* _Extract_:
BEGIN

In 1998, the five federal fire agencies assembled this team of hand-picked personnel from the field level of their organizations and gave them just one objective: Prioritize the study's 86 goals and 220 implementation strategies. I was quickly reminded of the interagency fire community's priorities in those post — South Canyon days. This team of field-level experts ranked, as their first priority, a recommendation that “individuals at all levels should be held accountable for safety violations.” The recommendation to “foster a sense of individual responsibility for safety actions” came in a close second.

So what is accountability and what role does it play in the process we call leadership? Let's say that accountability is the quality or state of being accountable, an obligation or willingness to accept responsibility or to account for one's actions. It seems to me that accountability and responsibility represent important qualities for a credible leader to possess. By credible leader I mean a person who is believable, dependable, and worthy of people's trust and confidence. I've said in previous columns that, at the bottom line, it is credibility that matters and credibility that provides the foundation of personal leadership.

That same credibility is essential to effective leadership at the organizational level as well. Like choosing to follow individual leaders, to allow themselves to be influenced by their organization, people must believe and trust the organization's leaders. People can't allow themselves to believe, depend on, trust or show confidence in people or organizations that cannot, or will not, accept responsibility or account for their actions. In this way, the concepts of credibility and accountability are tightly coupled for both individual leaders and organizations.

Credible leaders act with character and integrity, and they earn and maintain credibility when they hold themselves accountable and behave in ways consistent with the values of accountability and responsibility. To view their leader or organization as credible, constituents need to know that the people expected to lead will accept responsibility and account for their actions, claiming ownership for results produced as a result of their involvement, regardless of success or failure.

Despite our unreasonable expectations for flawless leadership, people fail. Fire management is a human undertaking; humans are fallible; and where people are, there will be human error. Conditions change; situation awareness degrades; people make judgment errors; fail to do what they say they will do, what they intended to do, or what thought they would do. These failures, large and small, take a toll on a leader's credibility. However, in their book Credibility, authors James Kouzes and Barry Posner assert that a leader can regain lost credibility and regain the trust of followers by responding to their failures in a way that is acceptable to constituents.

END

* _Exercise task 1_:
Print the passage on accountability word for word, from "Credible leaders act" up to and including "success or failure.".

* _The data_:

BEGIN

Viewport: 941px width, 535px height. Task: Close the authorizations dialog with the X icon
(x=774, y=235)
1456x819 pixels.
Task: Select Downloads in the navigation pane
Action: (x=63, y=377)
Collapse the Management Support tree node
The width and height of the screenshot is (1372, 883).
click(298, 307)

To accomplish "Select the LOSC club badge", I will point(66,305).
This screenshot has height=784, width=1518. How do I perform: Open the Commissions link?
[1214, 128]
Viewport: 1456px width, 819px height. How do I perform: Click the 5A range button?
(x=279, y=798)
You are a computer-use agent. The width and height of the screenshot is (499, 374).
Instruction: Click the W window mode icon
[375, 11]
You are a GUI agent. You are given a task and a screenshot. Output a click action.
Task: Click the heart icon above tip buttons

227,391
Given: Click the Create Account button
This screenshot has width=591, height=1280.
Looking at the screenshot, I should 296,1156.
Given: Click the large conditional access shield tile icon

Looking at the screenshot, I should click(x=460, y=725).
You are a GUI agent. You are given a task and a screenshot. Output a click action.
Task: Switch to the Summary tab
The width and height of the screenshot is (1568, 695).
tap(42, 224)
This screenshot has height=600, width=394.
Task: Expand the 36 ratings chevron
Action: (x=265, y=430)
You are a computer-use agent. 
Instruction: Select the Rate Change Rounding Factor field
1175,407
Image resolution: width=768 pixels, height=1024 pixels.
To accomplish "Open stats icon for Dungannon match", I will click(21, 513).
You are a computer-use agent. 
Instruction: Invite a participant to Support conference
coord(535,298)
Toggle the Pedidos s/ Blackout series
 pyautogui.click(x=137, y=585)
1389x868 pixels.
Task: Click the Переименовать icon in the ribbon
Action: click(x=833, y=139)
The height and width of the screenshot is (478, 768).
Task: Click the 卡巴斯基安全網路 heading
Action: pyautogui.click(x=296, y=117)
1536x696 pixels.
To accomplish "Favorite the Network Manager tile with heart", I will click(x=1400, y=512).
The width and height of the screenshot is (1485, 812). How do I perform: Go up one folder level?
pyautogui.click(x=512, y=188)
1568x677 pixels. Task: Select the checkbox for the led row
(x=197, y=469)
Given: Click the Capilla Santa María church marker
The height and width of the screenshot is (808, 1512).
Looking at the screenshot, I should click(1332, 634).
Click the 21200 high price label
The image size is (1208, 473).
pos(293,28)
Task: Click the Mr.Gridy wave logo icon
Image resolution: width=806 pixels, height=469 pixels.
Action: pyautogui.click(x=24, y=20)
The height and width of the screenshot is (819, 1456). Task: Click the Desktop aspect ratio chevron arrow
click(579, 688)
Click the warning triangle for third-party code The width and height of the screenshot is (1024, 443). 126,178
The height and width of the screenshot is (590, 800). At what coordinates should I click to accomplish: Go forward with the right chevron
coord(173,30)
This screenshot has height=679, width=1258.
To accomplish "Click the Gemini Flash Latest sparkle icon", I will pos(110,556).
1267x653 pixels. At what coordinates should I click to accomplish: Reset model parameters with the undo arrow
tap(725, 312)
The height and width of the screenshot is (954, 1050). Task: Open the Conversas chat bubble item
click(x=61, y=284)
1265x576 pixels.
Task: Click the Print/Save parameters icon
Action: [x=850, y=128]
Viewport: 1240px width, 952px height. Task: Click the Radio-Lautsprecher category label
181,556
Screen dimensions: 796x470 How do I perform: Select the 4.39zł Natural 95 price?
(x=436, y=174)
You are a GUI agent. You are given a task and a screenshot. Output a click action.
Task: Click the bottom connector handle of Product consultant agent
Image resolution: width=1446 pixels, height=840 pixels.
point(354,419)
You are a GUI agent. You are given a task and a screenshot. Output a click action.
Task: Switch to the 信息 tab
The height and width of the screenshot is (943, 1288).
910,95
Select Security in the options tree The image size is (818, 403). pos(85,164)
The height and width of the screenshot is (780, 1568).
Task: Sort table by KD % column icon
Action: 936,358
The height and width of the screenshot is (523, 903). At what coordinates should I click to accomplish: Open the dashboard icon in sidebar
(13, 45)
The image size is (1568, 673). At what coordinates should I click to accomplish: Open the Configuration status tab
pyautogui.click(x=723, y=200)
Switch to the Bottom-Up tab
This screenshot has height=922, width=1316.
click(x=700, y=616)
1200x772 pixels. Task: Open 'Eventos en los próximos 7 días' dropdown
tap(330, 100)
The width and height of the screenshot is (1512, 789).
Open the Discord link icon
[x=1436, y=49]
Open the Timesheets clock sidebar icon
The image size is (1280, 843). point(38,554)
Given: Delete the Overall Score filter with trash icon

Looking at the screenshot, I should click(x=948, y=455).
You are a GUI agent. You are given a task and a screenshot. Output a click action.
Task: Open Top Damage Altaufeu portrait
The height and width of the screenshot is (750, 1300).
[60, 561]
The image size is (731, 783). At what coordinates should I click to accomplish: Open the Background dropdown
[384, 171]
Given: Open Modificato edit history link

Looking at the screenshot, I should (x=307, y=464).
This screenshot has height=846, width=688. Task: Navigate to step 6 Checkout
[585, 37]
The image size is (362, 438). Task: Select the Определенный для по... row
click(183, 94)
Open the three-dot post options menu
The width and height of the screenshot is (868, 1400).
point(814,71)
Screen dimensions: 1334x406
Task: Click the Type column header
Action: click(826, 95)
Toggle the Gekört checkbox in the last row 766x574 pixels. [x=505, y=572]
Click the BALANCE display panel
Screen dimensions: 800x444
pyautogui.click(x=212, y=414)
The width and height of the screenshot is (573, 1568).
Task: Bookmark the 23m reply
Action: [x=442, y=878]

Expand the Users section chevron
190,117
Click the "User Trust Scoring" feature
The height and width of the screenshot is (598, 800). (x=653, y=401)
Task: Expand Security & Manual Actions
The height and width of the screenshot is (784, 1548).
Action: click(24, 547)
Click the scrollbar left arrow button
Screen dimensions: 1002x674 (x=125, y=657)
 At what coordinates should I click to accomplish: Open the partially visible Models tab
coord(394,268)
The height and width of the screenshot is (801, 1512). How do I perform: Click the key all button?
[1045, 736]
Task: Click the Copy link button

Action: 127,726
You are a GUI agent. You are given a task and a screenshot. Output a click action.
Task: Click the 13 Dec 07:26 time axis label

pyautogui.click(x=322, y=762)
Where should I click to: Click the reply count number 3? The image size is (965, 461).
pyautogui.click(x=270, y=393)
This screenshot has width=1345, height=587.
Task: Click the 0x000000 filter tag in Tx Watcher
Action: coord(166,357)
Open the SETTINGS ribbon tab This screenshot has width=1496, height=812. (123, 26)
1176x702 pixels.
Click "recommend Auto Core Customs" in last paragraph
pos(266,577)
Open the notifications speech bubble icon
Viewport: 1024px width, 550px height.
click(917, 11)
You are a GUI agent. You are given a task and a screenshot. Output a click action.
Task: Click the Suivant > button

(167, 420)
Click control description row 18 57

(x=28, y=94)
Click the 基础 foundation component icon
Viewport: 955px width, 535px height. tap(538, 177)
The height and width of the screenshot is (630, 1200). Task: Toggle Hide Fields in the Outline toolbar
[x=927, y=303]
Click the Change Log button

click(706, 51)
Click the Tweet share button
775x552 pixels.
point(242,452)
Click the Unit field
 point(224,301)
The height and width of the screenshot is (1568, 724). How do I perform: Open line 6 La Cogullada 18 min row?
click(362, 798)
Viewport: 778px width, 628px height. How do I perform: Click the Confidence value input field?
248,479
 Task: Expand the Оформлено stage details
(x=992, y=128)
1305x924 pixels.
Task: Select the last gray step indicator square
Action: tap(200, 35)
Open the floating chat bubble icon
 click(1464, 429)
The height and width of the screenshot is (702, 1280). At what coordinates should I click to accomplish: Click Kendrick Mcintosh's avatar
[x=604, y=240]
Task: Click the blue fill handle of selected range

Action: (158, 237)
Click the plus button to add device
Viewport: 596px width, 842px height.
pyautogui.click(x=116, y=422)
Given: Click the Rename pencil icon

END

* _Exercise task 2_:
List every line in the records that contains the string "parameters".

* _Final answer 1_:
Credible leaders act with character and integrity, and they earn and maintain credibility when they hold themselves accountable and behave in ways consistent with the values of accountability and responsibility. To view their leader or organization as credible, constituents need to know that the people expected to lead will accept responsibility and account for their actions, claiming ownership for results produced as a result of their involvement, regardless of success or failure.

* _Final answer 2_:
1267x653 pixels. At what coordinates should I click to accomplish: Reset model parameters with the undo arrow
Task: Click the Print/Save parameters icon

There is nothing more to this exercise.